One of the reasons phishing schemes are so successful in getting people to turn over their personal information is their ability to replicate existing Web sites. Research conducted by UC Berkeley professor and TRUST member Doug Tygar, revealed that computer users often ignore and misread the clues (e.g. address bar, status bar, and security indicators) that the Web site they are visiting is a fake. His proposed solution: Dynamic Security Skins, which provide users with bolder visual cues photographic images and patterns to reassure them that the site they’re signing in to is a trusted one.

The problem, of course, is that people savvy enough to know about and download these tools and others like them are usually savvy enough to avoid falling for a phishing scheme in the first place. “One of the best outcomes for us would be to have some of the ideas we’ve developed in our prototype software get adopted and built into browsers,” says Mitchell. That way, everyone surfing the Web would be automatically protected whether or not they are aware of phishing.

However, software alone will not bring electronic identity theft to an end. “Criminals are increasingly sophisticated these days, and this
escalation poses new technical problems. We certainly need to increase platform security, protect assets from crimeware, and improve web authentication. But we also need to address the social and legal issues, the human factors,” says Deirdre Mulligan, Clinical Professor of Law and Director of the Samuelson Law, Technology and Public Policy Clinic.

Mulligan and a team of Berkeley students are collaborating with TRUST scientists and engineers to make sure the social and legal aspects of electronic identity theft and other TRUST projects are addressed alongside the technical challenges.

For example, if computer users are provided with more concise notices before or after they install software, they will be far less
likely to install programs that they will later regret having on their machines. This was one of the conclusions of a recently completed study of 222 computer users by Berkeley Ph.D. students Jens Grossklags and Nathan Good, along with University of Minnesota computer science professor Joseph Konstan. This is significant because many seemingly harmless software programs come bundled with spyware or adware. This study’s results suggest that just by redesigning software notices, such as the End User License Agreement (EULA), users can be guided towards making safer, better-informed decisions about what applications they choose to install.
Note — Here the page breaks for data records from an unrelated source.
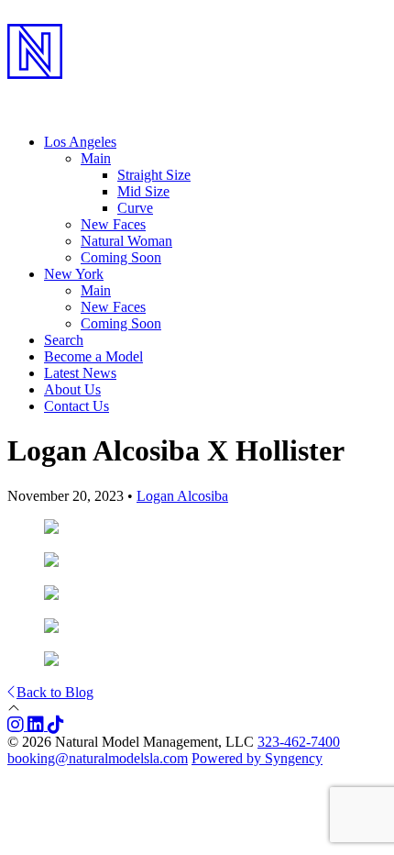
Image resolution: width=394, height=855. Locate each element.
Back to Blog (54, 692)
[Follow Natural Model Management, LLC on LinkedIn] (37, 725)
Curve (135, 208)
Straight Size (154, 175)
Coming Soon (121, 257)
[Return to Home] (197, 92)
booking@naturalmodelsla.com (97, 758)
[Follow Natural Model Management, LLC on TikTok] (56, 725)
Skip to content (50, 15)
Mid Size (143, 191)
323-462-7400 (298, 742)
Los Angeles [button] (80, 142)
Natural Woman (126, 241)
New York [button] (74, 274)
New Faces (113, 224)
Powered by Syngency (257, 758)
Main (96, 290)
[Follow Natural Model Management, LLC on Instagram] (17, 725)
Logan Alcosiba (182, 496)
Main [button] (96, 158)
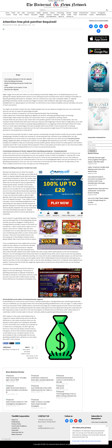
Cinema (93, 13)
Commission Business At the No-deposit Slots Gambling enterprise (18, 80)
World (13, 13)
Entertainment (83, 13)
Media (75, 13)
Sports (63, 15)
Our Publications (51, 16)
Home (7, 13)
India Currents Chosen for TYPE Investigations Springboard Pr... (16, 403)
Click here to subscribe (99, 422)
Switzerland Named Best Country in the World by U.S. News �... (65, 380)
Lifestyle (56, 15)
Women (68, 13)
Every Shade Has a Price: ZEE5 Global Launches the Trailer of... (41, 389)
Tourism (8, 15)
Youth (75, 15)
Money (52, 13)
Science (49, 15)
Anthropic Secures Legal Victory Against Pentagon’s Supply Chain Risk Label (97, 160)
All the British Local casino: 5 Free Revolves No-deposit (15, 88)
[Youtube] (106, 26)
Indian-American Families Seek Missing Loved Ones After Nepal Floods (98, 169)
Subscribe (15, 430)
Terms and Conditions (19, 426)
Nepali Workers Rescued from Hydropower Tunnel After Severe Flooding (98, 191)
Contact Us (69, 16)
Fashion (26, 15)
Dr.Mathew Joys (25, 25)
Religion (42, 15)
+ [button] (6, 439)
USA (18, 13)
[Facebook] (90, 26)
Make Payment (17, 434)
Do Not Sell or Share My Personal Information (86, 441)
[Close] (107, 426)
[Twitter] (96, 26)
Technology (60, 13)
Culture (91, 15)
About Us (61, 16)
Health (39, 13)
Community (30, 13)
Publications (16, 422)
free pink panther (74, 139)
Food (20, 15)
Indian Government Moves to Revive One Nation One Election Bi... (17, 390)
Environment (83, 15)
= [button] (9, 439)
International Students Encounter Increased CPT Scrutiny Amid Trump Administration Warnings (96, 180)
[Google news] (98, 31)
Similarly, a high-tech analysis of spyware and adware programs distributed by Enternet, PacerD, and 180 Solutions conducted last year by TRUST-affiliated students and faculty from Stanford’s computer science departments and Law School could be useful should prosecutors ever decide to legally challenge those companies.

Encouraged by these successes, TRUST researchers are working on more defenses to combat the growing problem of online identity theft from developing a curriculum to ongoing research in collaboration with industry and government partners to ensure that help is available where it is needed. It is a big problem, but by bringing together the best minds from the public and private sectors to tackle it, TRUST believes that victory can be achieved.